• Records excerpted from a collection:
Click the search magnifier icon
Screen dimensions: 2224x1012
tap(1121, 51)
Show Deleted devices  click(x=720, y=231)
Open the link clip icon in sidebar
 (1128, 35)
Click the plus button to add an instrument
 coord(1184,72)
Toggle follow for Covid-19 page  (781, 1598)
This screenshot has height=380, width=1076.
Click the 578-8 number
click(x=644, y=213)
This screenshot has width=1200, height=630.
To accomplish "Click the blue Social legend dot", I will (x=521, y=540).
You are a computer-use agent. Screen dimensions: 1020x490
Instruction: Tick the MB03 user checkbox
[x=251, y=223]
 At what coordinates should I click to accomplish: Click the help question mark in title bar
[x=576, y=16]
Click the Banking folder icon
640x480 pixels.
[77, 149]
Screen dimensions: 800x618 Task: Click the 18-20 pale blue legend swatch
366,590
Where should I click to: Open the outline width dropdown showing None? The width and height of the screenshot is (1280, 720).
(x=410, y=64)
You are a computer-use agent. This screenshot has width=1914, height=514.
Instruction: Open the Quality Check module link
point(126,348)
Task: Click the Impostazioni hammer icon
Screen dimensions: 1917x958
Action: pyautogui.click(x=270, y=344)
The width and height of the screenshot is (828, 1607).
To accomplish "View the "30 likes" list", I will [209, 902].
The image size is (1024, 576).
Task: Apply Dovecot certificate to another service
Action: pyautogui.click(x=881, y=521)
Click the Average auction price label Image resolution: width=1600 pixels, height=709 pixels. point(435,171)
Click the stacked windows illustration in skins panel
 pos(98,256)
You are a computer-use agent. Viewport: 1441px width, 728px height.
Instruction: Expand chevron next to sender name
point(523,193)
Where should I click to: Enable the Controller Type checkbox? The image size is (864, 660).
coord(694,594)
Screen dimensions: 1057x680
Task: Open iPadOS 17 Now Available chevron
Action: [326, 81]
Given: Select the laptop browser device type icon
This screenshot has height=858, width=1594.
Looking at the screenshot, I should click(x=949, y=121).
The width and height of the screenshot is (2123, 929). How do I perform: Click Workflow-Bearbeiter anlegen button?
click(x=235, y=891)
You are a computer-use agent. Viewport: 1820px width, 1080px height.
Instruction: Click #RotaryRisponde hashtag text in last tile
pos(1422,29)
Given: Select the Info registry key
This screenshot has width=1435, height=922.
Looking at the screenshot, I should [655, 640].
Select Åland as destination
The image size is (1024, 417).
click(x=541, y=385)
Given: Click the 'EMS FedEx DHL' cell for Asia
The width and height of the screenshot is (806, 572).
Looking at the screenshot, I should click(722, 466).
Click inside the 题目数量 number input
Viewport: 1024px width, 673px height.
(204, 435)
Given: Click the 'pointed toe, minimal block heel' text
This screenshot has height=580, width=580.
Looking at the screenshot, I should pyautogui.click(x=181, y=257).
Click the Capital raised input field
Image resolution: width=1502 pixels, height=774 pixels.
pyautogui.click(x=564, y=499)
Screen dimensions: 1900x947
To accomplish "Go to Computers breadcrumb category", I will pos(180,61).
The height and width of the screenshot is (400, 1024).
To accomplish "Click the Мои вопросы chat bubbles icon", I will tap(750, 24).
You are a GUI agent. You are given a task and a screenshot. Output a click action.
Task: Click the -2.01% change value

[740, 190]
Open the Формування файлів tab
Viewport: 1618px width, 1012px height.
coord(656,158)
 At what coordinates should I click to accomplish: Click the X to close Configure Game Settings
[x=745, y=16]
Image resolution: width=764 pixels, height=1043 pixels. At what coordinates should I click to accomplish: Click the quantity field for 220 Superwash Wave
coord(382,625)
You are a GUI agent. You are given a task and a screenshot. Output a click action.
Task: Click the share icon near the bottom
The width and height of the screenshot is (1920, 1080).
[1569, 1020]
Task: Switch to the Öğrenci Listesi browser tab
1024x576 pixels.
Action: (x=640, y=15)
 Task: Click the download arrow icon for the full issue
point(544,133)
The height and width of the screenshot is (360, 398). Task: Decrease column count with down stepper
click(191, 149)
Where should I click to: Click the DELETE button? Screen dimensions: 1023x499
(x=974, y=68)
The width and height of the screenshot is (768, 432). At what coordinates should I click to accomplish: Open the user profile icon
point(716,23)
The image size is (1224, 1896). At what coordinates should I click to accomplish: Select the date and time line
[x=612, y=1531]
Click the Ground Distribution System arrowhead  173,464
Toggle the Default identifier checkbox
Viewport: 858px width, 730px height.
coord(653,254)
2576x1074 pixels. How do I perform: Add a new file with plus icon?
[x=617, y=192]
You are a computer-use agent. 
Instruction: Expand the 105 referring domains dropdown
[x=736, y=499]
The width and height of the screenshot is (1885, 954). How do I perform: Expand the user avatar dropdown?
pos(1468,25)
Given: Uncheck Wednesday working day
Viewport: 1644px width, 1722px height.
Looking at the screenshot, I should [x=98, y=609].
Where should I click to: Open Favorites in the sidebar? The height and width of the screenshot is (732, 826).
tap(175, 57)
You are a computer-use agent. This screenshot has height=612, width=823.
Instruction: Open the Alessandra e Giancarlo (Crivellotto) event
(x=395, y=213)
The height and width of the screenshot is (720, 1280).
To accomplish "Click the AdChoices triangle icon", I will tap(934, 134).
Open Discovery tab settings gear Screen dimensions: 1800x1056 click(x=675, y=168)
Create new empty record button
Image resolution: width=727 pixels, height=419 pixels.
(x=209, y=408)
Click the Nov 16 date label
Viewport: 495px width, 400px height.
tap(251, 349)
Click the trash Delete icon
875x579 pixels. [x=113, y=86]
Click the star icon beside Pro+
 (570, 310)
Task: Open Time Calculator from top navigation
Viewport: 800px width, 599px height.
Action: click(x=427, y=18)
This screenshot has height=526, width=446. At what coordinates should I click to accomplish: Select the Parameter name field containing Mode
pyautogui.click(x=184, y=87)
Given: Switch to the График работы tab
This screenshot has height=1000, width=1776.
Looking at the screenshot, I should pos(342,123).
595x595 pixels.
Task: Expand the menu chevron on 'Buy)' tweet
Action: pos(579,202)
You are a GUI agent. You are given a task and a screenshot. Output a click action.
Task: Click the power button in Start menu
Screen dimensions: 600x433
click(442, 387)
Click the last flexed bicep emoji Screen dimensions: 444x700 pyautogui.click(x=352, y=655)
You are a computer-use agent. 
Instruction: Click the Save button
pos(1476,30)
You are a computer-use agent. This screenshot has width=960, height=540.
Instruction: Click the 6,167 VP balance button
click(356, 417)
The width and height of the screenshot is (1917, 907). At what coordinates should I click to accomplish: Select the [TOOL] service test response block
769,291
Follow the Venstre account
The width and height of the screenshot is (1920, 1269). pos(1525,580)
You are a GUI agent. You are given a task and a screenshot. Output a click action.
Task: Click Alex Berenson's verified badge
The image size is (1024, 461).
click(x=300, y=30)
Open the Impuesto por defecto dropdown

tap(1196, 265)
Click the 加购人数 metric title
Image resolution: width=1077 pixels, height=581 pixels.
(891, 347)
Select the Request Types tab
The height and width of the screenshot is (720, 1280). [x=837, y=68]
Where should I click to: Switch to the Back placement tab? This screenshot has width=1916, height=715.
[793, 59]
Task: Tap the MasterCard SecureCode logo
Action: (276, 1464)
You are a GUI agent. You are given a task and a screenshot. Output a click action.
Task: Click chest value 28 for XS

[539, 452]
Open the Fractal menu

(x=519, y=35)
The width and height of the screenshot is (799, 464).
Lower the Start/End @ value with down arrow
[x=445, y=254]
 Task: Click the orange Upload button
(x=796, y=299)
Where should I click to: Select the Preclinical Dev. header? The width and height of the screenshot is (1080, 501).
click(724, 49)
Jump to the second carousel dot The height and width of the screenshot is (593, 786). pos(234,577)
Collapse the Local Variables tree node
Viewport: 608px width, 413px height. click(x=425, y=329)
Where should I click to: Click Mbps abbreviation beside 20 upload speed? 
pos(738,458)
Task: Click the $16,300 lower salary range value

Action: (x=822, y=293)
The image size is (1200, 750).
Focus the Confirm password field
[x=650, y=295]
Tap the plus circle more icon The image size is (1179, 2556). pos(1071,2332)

• Exercise directions: Only the lines from the one with "Task: Click the $16,300" through the final line above belong in the answer, each retyped exactly.

• Completed exercise:
Task: Click the $16,300 lower salary range value

Action: (x=822, y=293)
The image size is (1200, 750).
Focus the Confirm password field
[x=650, y=295]
Tap the plus circle more icon The image size is (1179, 2556). pos(1071,2332)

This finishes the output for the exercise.